- What needs to be done -
Each record below should be repeated precisely as written.

- - - -

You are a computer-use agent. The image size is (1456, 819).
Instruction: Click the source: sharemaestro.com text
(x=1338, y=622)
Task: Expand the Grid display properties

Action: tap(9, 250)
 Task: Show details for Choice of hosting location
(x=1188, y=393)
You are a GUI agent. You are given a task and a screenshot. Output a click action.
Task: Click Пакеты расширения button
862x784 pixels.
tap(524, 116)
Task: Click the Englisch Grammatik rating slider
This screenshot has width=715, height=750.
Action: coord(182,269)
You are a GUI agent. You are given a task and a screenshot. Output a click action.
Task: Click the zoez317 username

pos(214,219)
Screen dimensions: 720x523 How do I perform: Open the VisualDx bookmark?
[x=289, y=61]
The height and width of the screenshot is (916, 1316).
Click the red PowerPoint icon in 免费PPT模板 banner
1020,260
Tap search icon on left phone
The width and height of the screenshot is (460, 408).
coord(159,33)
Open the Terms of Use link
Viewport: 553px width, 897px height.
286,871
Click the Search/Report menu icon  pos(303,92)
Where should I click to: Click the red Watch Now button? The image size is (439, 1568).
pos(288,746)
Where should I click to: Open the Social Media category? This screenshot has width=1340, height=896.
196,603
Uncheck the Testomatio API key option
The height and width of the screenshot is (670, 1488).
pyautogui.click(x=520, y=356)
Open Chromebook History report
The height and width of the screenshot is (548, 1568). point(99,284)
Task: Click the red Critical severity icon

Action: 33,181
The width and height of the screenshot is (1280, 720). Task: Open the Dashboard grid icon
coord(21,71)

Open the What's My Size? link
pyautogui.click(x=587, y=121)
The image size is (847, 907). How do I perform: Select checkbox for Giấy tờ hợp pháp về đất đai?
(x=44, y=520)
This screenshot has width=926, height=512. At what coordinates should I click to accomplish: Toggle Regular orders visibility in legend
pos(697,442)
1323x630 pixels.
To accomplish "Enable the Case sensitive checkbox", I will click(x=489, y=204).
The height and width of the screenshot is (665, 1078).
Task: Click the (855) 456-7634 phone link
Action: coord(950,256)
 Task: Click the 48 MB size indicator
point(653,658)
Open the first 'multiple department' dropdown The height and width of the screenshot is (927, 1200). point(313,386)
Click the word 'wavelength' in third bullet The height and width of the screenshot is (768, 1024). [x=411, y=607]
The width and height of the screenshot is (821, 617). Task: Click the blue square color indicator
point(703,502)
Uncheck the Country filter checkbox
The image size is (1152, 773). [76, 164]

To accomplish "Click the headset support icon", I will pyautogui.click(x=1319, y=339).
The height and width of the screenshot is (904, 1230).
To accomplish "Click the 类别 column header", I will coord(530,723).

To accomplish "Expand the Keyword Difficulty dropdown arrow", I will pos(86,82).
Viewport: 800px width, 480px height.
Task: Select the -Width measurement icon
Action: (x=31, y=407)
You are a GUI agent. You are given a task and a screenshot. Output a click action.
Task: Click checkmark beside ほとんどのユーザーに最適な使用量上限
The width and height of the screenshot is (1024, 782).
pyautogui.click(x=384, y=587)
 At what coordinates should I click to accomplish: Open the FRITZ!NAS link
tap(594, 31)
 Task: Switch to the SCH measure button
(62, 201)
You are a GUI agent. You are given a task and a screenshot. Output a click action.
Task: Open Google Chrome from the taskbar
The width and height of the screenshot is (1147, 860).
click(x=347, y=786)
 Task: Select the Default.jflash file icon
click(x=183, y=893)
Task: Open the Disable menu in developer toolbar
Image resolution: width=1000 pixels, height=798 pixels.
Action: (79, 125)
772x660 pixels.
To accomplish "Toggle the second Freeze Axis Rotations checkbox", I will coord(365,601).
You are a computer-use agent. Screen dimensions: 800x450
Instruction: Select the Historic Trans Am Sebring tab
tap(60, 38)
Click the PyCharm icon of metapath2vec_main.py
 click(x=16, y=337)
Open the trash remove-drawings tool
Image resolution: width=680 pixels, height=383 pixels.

- - - -

- Response area -
You are a computer-use agent. The image size is (1456, 819).
Instruction: Click the source: sharemaestro.com text
(x=1338, y=622)
Task: Expand the Grid display properties

Action: tap(9, 250)
 Task: Show details for Choice of hosting location
(x=1188, y=393)
You are a GUI agent. You are given a task and a screenshot. Output a click action.
Task: Click Пакеты расширения button
862x784 pixels.
tap(524, 116)
Task: Click the Englisch Grammatik rating slider
This screenshot has width=715, height=750.
Action: coord(182,269)
You are a GUI agent. You are given a task and a screenshot. Output a click action.
Task: Click the zoez317 username

pos(214,219)
Screen dimensions: 720x523 How do I perform: Open the VisualDx bookmark?
[x=289, y=61]
The height and width of the screenshot is (916, 1316).
Click the red PowerPoint icon in 免费PPT模板 banner
1020,260
Tap search icon on left phone
The width and height of the screenshot is (460, 408).
coord(159,33)
Open the Terms of Use link
Viewport: 553px width, 897px height.
286,871
Click the Search/Report menu icon  pos(303,92)
Where should I click to: Click the red Watch Now button? The image size is (439, 1568).
pos(288,746)
Where should I click to: Open the Social Media category? This screenshot has width=1340, height=896.
196,603
Uncheck the Testomatio API key option
The height and width of the screenshot is (670, 1488).
pyautogui.click(x=520, y=356)
Open Chromebook History report
The height and width of the screenshot is (548, 1568). point(99,284)
Task: Click the red Critical severity icon

Action: 33,181
The width and height of the screenshot is (1280, 720). Task: Open the Dashboard grid icon
coord(21,71)

Open the What's My Size? link
pyautogui.click(x=587, y=121)
The image size is (847, 907). How do I perform: Select checkbox for Giấy tờ hợp pháp về đất đai?
(x=44, y=520)
This screenshot has width=926, height=512. At what coordinates should I click to accomplish: Toggle Regular orders visibility in legend
pos(697,442)
1323x630 pixels.
To accomplish "Enable the Case sensitive checkbox", I will click(x=489, y=204).
The height and width of the screenshot is (665, 1078).
Task: Click the (855) 456-7634 phone link
Action: coord(950,256)
 Task: Click the 48 MB size indicator
point(653,658)
Open the first 'multiple department' dropdown The height and width of the screenshot is (927, 1200). point(313,386)
Click the word 'wavelength' in third bullet The height and width of the screenshot is (768, 1024). [x=411, y=607]
The width and height of the screenshot is (821, 617). Task: Click the blue square color indicator
point(703,502)
Uncheck the Country filter checkbox
The image size is (1152, 773). [76, 164]

To accomplish "Click the headset support icon", I will pyautogui.click(x=1319, y=339).
The height and width of the screenshot is (904, 1230).
To accomplish "Click the 类别 column header", I will coord(530,723).

To accomplish "Expand the Keyword Difficulty dropdown arrow", I will pos(86,82).
Viewport: 800px width, 480px height.
Task: Select the -Width measurement icon
Action: (x=31, y=407)
You are a GUI agent. You are given a task and a screenshot. Output a click action.
Task: Click checkmark beside ほとんどのユーザーに最適な使用量上限
The width and height of the screenshot is (1024, 782).
pyautogui.click(x=384, y=587)
 At what coordinates should I click to accomplish: Open the FRITZ!NAS link
tap(594, 31)
 Task: Switch to the SCH measure button
(62, 201)
You are a GUI agent. You are given a task and a screenshot. Output a click action.
Task: Open Google Chrome from the taskbar
The width and height of the screenshot is (1147, 860).
click(x=347, y=786)
 Task: Select the Default.jflash file icon
click(x=183, y=893)
Task: Open the Disable menu in developer toolbar
Image resolution: width=1000 pixels, height=798 pixels.
Action: (79, 125)
772x660 pixels.
To accomplish "Toggle the second Freeze Axis Rotations checkbox", I will coord(365,601).
You are a computer-use agent. Screen dimensions: 800x450
Instruction: Select the Historic Trans Am Sebring tab
tap(60, 38)
Click the PyCharm icon of metapath2vec_main.py
 click(x=16, y=337)
Open the trash remove-drawings tool
Image resolution: width=680 pixels, height=383 pixels.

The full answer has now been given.